Доктор стал его отговаривать и не пускать. Забодает, говорил он, ну его к черту, Рабинович, тебе мало этой ночи, блядь, трепета? Забодает, и все!

Нет, я только возложу, возражал другой… я быстренько возложу и столкну его вниз. Старик, говорил он, пусти, если б ты знал — сколько у меня грехов, старик, когда еще случай представится!

И так, хватая друг друга за руки и друг от друга отпихиваясь, в обнимку они подобрались к козлу, продолжавшему спокойно, по-домашнему объедать флоксы и бугенвиллии.

Когда Рабинович ухватил его за рога, козел дернулся и отошел. Рабинович его преследовал, пытаясь возложить на дурную рогатую голову обе руки.

— Стой, сволочь, — бормотал он, — как же это делается-то? Как его держали, за хвост, что ли? Доктор, смотри, какая непристойная скотина!

— Это ты — непристойная ско-скотина… Заходи слева, слева… Да возлагай же скорее, дурак, он рвется!

— Держи его, я вспомню счас… Не знаю — с чего начать-то… Херней занимался! — торжественно и надрывно признался он. — Люди — делом, а я — херней…

Козел орал очень неприятным тенором, напоминающим, впрочем, докторский, когда тот брался петь с Рабиновичем на два голоса их любимую застольную песню «Степь да степь кругом». Рабинович никак не мог собрать все свои грехи воедино, они расползались, как вши по наволочке.

— Херней занимался! — выкрикивал он в искреннем отчаянии, но больше ничего вымолвить не смог.

К тому же он хватал козла за ноги и пытался даже зачем-то оседлать его; позже он не мог объяснить — зачем. Держи за рога, кричал он, главное — хватай его за рога…

Наконец козлу это надоело. Может быть, он решил, что недолгий привал на симпатичной терраске себя исчерпал.

Он дернулся, попятился и внезапным мощным рывком обрушился вниз, в овраг, увлекая за собой довольно крупную, хотя и очень пьяную очистительную жертву: Доктора.

38

К трем часам ночи он закончил верстать очередной номер «Полдня». Только тогда осторожно вынул ноги из тазика с водой, поднялся из-за компьютера, потянулся, почесал волосатый живот и как был — вольготно, в трусах (а кто его увидит в три часа ночи!) — оставляя за собой мокрые следы, вышел в коридор, в туалет.

Глубокая ночь — лучшее, тишайшее время жизни — всегда умиротворяла его. По ночам он и чувствовал себя лучше. К этому часу утихомиривался и закрывался даже престижный салон «Белые ноги»…

Впрочем, ни до служащих, ни до клиентов этого заведения Вите не было никакого дела: мощная решетка от пола до потолка, отделявшая вход в коридор второго этажа от лестничной площадки с лифтом, запиралась лично им с вечера на огромный амбарный замок.

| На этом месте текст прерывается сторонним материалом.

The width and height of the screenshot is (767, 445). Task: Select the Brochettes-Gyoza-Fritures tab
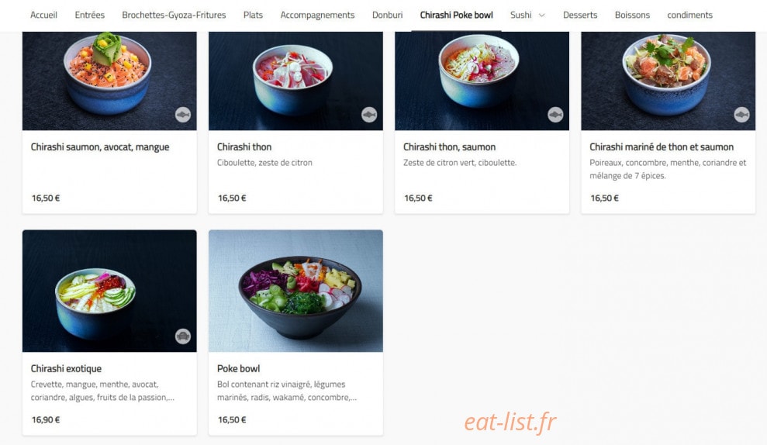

В туалете он — по причине застарелого геморроя — пробыл долго, вышел в хорошем настроении. И сразу увидел: по ту сторону решетки, держась за нее обеими руками, стоял и смотрел на Витю большой и неудобный, странный человек с пронзительно красивым бритым лицом, несколько припухлым. Странным, в частности, казалось то, что, как и Витя, человек этот был полуголым, и каждый сантиметр его обширной, прекрасно развитой груди, а также предплечий и даже кистей рук был перегружен татуировкой. На разные темы.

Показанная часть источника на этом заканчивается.